When Bond got to his room, it was midnight. His windows had been closed and the air-conditioning turned on. He switched it off and opened the windows halfway and then, with heartfelt relief, took a shower and went to bed. He worried for a while about having shown off with the gun, but it was an act of folly which he couldn't undo, and he soon went to sleep to dream of three black-cloaked men dragging a shapeless bundle through dappled moonlight towards dark waters that were dotted with glinting red eyes. The gnashing white teeth and the crackling bones resolved themselves into a persistent scrabbling noise that brought him suddenly awake. He looked at the luminous dial of his watch. It said 3:30. The scrabbling became a quiet tapping from behind the curtains. James Bond slid quietly out of bed, took his gun from under his pillow, and crept softly along the wall to the edge of the curtains. He pulled them aside with one swift motion. The golden hair shone almost silver in the moonlight. Mary Goodnight whispered urgently, “Quick, James! Help me in!”

Bond cursed softly to himself. What the hell? He laid his gun down on the carpet and reached for her outstretched hands and half-dragged, half-pulled her over the sill. At the last moment, her heel caught in the frame and the window banged shut with a noise like a pistol shot. Bond cursed again, softly and fluently, under his breath. Mary Goodnight whispered penitently, “I'm terribly sorry, James.”

Bond shushed her. He picked up his gun and put it back under his pillow and led her across the room and into the bathroom. He turned on the light and as a precaution, the shower, and, simultaneously with her gasp, remembered he was naked. He said, “Sorry, Goodnight,” and reached for a towel and wound it round his waist and sat down on the edge of the bath. He gestured to the girl to sit down on the lavatory seat and said, with icy control, “What in hell are you doing here, Mary?”

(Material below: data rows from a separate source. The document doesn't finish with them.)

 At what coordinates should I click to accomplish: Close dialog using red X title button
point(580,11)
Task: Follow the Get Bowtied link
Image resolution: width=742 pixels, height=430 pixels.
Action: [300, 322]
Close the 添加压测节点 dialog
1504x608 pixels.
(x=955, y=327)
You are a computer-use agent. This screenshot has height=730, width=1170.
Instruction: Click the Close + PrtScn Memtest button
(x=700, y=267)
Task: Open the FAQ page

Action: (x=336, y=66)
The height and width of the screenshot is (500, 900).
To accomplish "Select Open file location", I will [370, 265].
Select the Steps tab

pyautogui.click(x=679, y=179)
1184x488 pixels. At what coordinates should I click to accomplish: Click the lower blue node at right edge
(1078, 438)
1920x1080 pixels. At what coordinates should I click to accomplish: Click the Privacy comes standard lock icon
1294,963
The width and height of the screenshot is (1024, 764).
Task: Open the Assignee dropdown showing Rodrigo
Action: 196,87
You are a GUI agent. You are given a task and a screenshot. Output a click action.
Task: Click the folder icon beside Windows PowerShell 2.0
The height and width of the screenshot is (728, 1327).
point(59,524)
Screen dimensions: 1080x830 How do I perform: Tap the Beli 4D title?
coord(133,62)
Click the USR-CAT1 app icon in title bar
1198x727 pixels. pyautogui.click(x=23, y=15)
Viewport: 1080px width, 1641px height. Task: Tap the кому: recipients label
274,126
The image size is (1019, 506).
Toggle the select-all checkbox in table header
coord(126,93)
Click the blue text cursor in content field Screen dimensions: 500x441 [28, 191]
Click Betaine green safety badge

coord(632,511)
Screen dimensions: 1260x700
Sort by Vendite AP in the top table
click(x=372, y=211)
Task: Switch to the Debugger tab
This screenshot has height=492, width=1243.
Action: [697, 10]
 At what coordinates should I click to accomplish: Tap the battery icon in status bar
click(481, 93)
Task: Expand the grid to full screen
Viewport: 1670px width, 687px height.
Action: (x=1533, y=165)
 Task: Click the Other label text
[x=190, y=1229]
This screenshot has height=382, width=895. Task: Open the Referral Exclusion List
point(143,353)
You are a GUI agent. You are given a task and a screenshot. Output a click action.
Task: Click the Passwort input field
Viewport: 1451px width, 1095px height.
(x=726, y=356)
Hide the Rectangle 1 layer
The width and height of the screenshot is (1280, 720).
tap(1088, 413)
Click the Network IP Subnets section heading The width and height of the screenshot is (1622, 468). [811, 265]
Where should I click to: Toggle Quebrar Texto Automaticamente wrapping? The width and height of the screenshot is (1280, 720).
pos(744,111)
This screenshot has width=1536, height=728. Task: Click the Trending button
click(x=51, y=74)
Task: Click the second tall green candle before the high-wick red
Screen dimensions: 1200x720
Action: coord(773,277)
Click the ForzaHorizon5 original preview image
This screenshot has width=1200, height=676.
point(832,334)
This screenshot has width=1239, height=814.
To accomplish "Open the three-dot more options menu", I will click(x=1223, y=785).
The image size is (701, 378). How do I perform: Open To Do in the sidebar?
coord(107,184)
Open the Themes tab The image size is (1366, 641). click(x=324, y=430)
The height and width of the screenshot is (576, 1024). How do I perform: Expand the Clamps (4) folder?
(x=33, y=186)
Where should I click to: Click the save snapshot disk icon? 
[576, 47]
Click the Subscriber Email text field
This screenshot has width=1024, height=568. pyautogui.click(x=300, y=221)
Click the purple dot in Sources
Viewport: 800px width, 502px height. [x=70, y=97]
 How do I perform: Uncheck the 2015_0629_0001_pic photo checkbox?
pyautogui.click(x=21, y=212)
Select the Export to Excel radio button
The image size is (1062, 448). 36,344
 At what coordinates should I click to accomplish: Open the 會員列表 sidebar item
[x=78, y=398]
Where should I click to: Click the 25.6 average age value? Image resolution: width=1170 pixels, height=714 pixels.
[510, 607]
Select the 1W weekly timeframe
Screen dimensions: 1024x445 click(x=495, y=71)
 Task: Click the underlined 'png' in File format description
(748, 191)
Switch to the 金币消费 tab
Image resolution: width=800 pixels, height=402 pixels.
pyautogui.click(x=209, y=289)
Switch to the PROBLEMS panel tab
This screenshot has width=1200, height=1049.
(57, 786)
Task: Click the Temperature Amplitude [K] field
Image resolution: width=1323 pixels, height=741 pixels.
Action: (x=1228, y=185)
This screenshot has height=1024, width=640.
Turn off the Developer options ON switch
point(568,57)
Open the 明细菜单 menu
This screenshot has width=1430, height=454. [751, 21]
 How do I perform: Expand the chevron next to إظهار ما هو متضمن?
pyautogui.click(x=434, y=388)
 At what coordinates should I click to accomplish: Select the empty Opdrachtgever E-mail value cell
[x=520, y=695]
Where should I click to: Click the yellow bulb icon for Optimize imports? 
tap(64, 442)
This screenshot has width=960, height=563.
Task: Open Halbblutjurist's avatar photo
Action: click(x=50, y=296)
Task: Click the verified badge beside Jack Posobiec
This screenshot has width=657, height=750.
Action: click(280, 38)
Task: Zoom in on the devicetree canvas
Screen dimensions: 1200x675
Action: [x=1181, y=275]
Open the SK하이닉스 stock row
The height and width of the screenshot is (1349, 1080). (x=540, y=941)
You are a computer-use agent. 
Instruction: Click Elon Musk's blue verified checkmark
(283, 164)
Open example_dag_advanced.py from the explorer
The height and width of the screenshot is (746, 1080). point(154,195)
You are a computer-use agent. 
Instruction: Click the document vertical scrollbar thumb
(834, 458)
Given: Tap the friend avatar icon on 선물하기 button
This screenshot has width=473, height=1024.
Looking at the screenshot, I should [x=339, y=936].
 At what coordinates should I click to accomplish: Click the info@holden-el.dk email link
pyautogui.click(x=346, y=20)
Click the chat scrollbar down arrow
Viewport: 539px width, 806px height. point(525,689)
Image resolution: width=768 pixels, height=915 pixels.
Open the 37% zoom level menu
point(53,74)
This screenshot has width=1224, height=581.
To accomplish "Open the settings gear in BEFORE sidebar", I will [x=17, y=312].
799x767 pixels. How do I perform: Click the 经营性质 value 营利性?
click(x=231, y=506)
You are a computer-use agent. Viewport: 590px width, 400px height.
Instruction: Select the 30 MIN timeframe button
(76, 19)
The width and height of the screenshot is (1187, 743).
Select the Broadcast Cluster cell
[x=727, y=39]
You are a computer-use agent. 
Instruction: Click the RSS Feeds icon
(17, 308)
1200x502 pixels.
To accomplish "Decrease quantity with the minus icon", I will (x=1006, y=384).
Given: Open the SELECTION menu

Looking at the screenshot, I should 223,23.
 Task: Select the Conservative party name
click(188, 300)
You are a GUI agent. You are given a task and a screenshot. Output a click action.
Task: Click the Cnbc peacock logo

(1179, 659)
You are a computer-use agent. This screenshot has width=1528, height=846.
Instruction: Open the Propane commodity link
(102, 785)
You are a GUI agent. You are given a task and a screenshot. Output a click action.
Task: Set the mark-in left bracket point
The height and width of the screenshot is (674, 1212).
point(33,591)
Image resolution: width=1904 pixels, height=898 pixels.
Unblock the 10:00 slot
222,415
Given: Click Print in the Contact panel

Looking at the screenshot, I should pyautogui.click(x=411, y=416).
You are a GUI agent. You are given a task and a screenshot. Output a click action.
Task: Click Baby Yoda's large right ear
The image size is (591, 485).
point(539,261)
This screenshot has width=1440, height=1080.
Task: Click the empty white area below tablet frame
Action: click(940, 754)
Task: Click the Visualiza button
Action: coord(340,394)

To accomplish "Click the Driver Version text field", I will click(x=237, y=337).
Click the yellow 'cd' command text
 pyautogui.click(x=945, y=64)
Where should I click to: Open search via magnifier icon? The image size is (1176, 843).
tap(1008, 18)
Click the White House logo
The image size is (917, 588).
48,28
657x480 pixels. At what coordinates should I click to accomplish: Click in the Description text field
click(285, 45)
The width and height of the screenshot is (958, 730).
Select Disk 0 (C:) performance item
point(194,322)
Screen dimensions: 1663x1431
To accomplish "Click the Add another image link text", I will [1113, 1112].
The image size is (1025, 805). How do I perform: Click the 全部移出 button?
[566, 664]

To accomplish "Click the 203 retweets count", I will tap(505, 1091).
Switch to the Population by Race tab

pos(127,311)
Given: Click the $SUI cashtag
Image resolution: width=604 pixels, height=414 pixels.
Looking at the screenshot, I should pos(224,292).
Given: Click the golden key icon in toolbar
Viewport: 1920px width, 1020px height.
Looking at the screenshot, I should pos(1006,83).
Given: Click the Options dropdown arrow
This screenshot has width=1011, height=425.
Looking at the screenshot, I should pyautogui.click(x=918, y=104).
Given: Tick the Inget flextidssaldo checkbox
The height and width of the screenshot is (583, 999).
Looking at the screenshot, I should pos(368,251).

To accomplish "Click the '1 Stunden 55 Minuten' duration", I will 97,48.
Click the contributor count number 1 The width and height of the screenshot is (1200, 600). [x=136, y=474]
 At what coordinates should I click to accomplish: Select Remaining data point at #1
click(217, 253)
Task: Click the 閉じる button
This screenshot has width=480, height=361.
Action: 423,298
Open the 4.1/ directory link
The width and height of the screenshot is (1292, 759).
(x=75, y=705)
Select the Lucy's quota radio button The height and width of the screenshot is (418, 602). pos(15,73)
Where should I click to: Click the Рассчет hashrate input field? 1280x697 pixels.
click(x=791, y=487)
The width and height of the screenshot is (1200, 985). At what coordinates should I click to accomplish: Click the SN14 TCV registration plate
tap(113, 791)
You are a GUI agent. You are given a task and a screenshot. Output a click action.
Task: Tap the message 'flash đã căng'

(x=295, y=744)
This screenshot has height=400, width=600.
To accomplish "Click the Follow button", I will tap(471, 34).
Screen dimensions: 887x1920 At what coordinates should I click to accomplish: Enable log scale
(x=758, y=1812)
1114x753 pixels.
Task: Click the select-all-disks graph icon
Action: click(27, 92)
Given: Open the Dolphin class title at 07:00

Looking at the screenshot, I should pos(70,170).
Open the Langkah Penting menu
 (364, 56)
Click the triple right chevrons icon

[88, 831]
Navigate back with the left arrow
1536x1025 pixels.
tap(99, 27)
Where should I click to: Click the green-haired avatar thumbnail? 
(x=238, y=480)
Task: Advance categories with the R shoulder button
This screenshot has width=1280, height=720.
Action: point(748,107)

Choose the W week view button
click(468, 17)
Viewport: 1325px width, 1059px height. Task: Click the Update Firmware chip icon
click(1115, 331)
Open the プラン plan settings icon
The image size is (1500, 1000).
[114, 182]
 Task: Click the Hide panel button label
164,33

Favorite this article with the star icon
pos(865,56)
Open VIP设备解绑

Her voice was desperate. “I had to come. I had to find you somehow. I got on to you through the girl at that, er, dreadful place. I left the car in the trees down the drive and just sniffed about. There were lights on in some of the rooms and I listened and, er”--she blushed crimson--“I gathered you couldn't be in any of them and then I saw the open window, and I just somehow knew you would be the only one to sleep with his window open. So I just had to take the chance.”

“Well, we've got to get you out of here as quick as we can. Anyway, what's the trouble?”

“A Most Immediate in Triple-X came over this evening. I mean yesterday evening. It was to be passed to you at all costs. H.Q. thinks you're in Havana. It said that one of the K.G.B. top men who goes under the name of Hendriks is in the area and that he's known to be visiting this hotel. You're to keep away from him. They know from A Delicate But Sure Source”--Bond smiled at the old euphemism for cypher-breaking--“that among his other jobs is to find you and, er, well, kill you. So I put two and two together, and, what with you being in this corner of the island and the questions you asked me, I guessed that you might be already on his track but that you might be walking into an ambush, sort of. Not knowing, I mean, that while you were after him, he was after you.”

She put out a tentative hand, as if for reassurance that she had done the right thing. Bond took it and patted it absent-mindedly while his mind chewed on this new complication. He said, “The man's here all right. So's a gunman called Scaramanga. You might as well know, Mary, that Scaramanga killed Ross. In Trinidad.” She put her hand up to her mouth. “You can report it as a fact, from me. If I can get you out of here, that is. As for Hendriks, he's here all right, but he doesn't seem to have identified me for certain. Did H.Q. say whether he was given a description of me?”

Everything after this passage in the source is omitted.